O ex-presidente Jair Bolsonaro (PL) não poderá votar nas eleições de 2026. O impedimento ocorre devido à suspensão de seus direitos políticos após o trânsito em julgado de uma condenação criminal, situação prevista na Constituição Federal.
A regra é diferente para os presos provisórios, ou seja, pessoas que estão detidas, mas ainda não possuem condenação criminal definitiva. Como seus direitos políticos não estão suspensos, elas continuam aptas a votar, desde que estejam com a situação eleitoral regularizada.
Para as eleições de 2026, o Tribunal Superior Eleitoral (TSE) manteve a possibilidade de votação para presos provisórios. A resolução eleitoral estabelece que fica impedida de votar a pessoa presa que, no dia da eleição, tenha contra si sentença penal condenatória com trânsito em julgado.

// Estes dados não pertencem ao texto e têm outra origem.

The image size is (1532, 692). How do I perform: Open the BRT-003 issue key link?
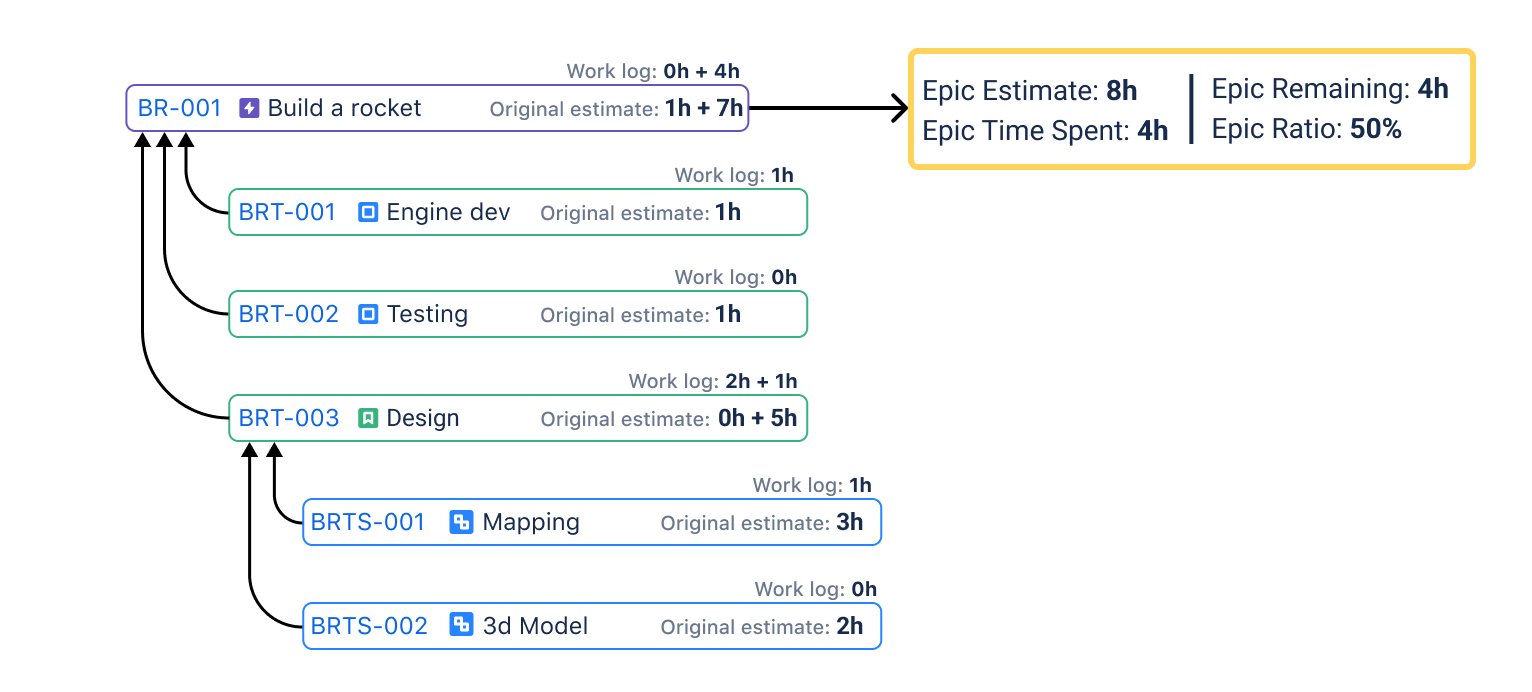click(x=289, y=418)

Assim, a prisão, por si só, não retira automaticamente o direito ao voto. A diferença está na existência de uma condenação definitiva: presos provisórios podem exercer o direito, enquanto pessoas com direitos políticos suspensos em razão de condenação transitada em julgado, como é o caso de Bolsonaro segundo as informações divulgadas sobre sua situação eleitoral, não podem votar enquanto persistirem os efeitos da condenação.